Tuesday, November 17, 2009
Seminar on Geoffrey Chaucer's The Canterbury Tales receives funding
The National Endowment for the Humanities (NEH) has awarded a Kent State University faculty member the opportunity to give American school teachers an enriching experience abroad.
Kent State English Professor Susanna Fein has won a major federal grant in the humanities to co-direct a seminar on Geoffrey Chaucer's The Canterbury Tales for school teachers in London next summer. The NEH grant totals $131,663. It covers the cost of the four-week program and provides stipends to participating teachers to cover their transportation, housing and other expenses.
Fein will co-direct this seminar with David Raybin, an English professor at Eastern Illinois University who is also Fein's husband. The pair was chosen to lead a similar NEH seminar in the summer of 2008. With the success of that program evident in participants' satisfied responses, the federal humanities agency has again selected them to lead an educational program abroad.
NEH summer seminars are designed as critical outreach and enrichment endeavors by its Division of Education Programs. Such seminars enable American school teachers to explore a topic with expert scholars. A seminar's principal goal is to engage teachers in the scholarly enterprise and to expand and deepen their understanding of the humanities through reading, discussion, writing and reflection.
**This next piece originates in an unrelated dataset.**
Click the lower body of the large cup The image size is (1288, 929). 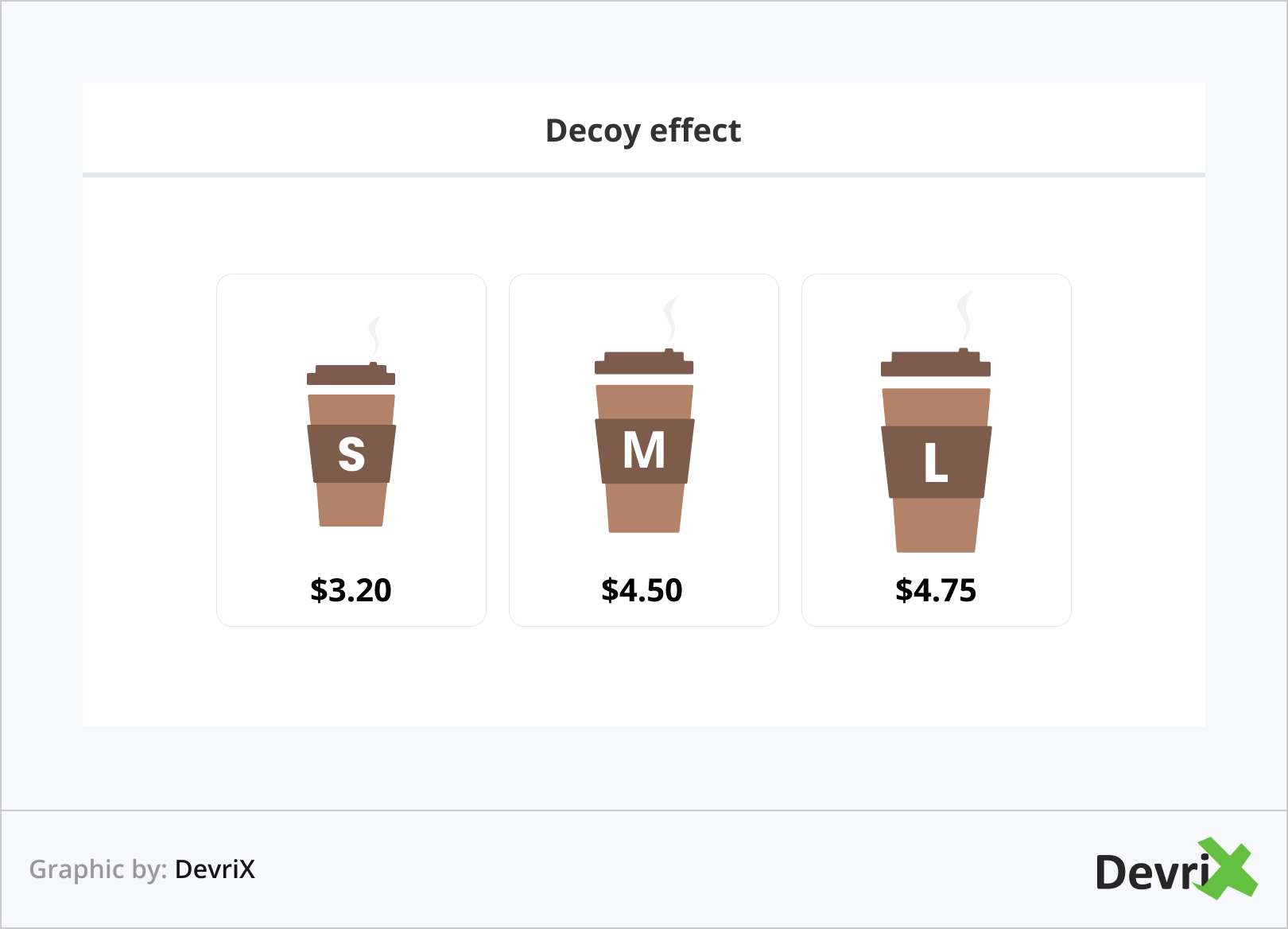tap(936, 525)
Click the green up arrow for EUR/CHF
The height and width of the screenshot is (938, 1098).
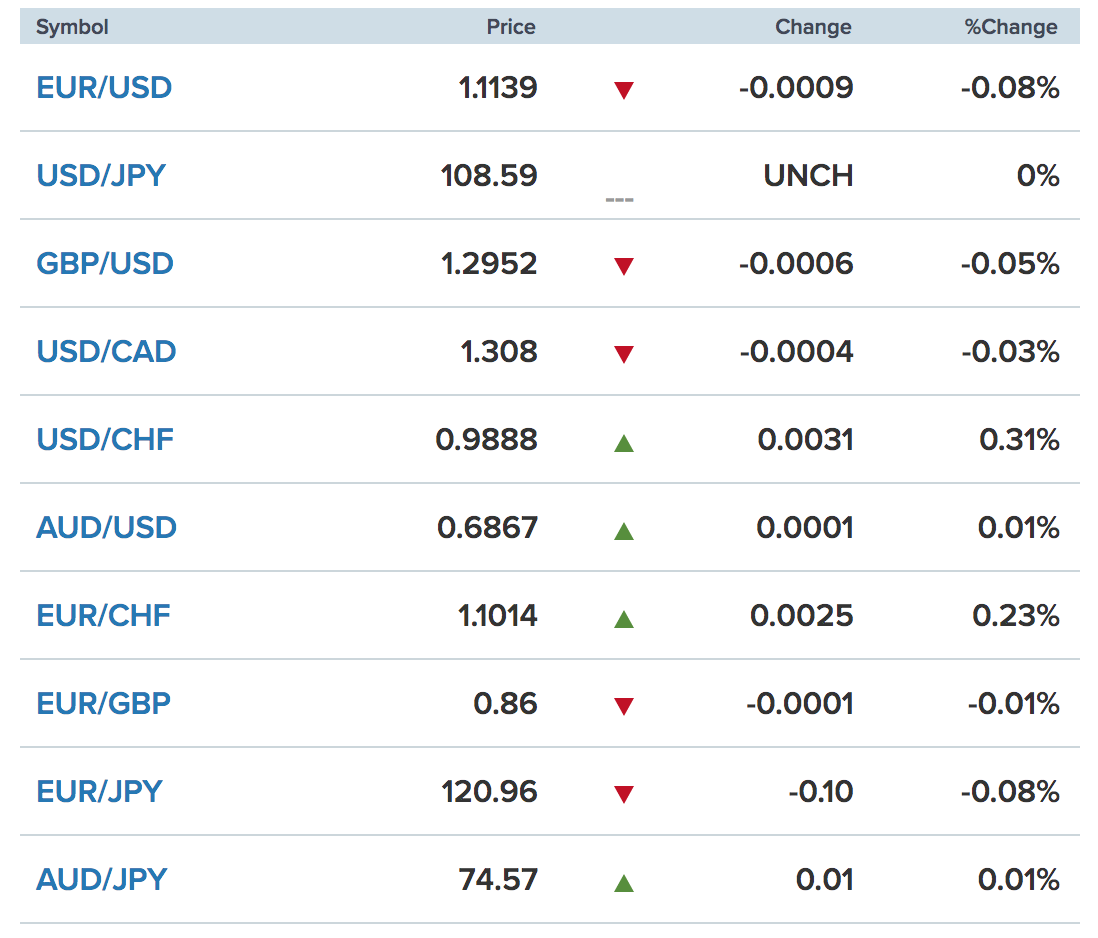click(623, 619)
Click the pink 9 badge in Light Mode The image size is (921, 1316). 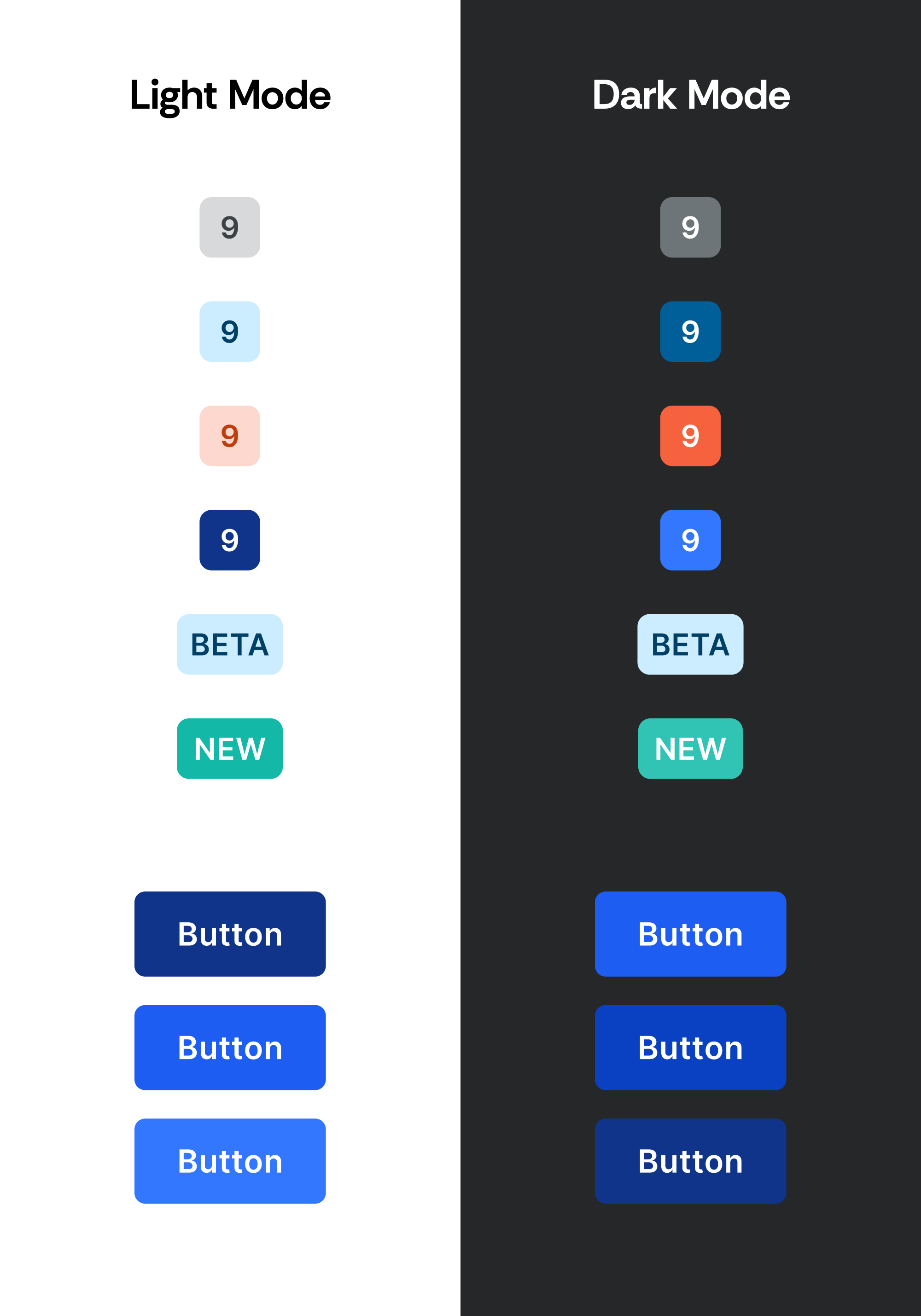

The Chaucer program, which will run from July 19 to Aug. 14, 2010, will include in-class discussion of the entire Canterbury Tales, walking tours of surviving medieval sites in London and Oxford, scholars from England as guest speakers, and an overnight trip to Canterbury. The participants will be 16 teachers from across the United States, chosen by committee. The application deadline for participants is in early March. Participants will be informed of their selection in early April.
Fein teaches a course on The Canterbury Tales every spring in Kent State's Department of English. Since 2001, she and Raybin have been editors of The Chaucer Review, a well-regarded academic journal that has been serving the scholarly community since 1966, and they have also produced two books of critical essays on Chaucer. In addition, Fein currently serves as a trustee of the international New Chaucer Society.
A resident of Kent, Ohio, Fein has taught medieval subjects in the English department for 25 years. She coordinates the College of Arts and Sciences' interdisciplinary minor in ancient, medieval and Renaissance studies, and she also undertakes and publishes research on medieval manuscripts under the auspices of the Kent State Institute for Bibliography and Editing.